[[ EXERCISE DATA open ]]
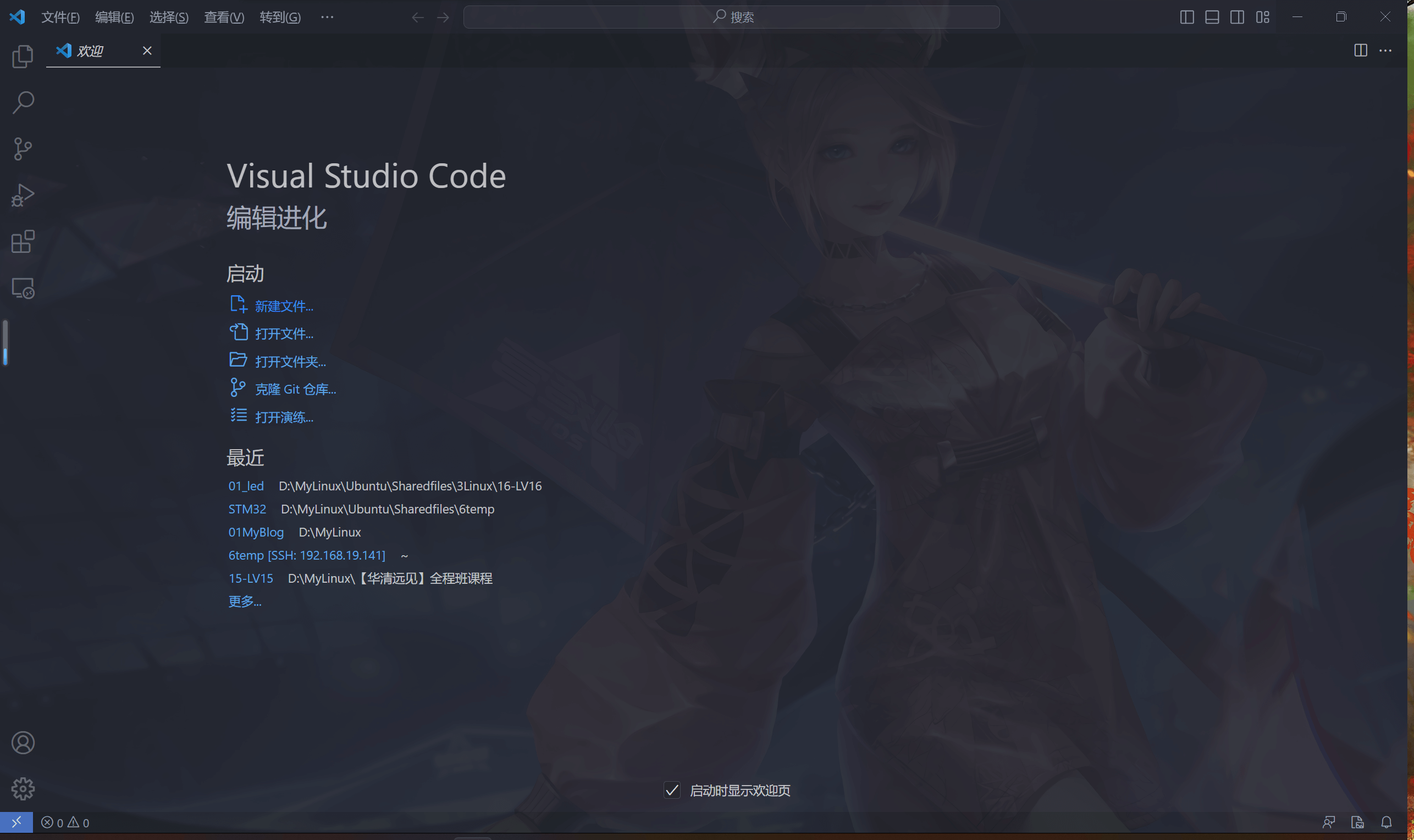Image resolution: width=1414 pixels, height=840 pixels.
Task: Open the Accounts menu icon
Action: 23,743
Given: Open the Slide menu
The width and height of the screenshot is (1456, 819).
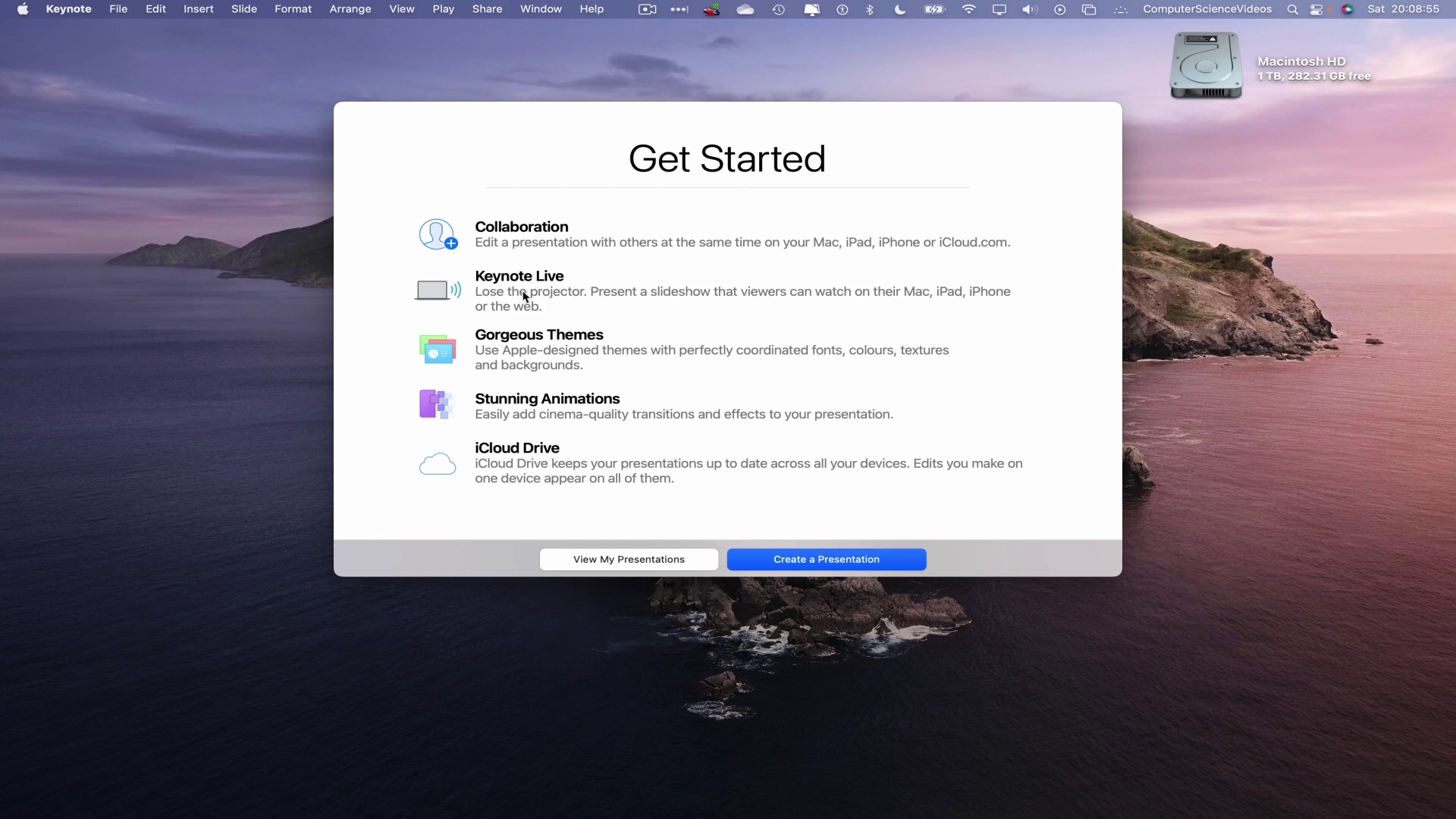Looking at the screenshot, I should click(x=243, y=9).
[[ EXERCISE DATA closed ]]
WORK TO COMPLETE. Exactly as written, restate the lines from the one that contains "Given: Open the Slide menu" through the final line of the data, both ends included, but leave out the pictures.

FINISHED TASK.
Given: Open the Slide menu
The width and height of the screenshot is (1456, 819).
Looking at the screenshot, I should click(x=243, y=9).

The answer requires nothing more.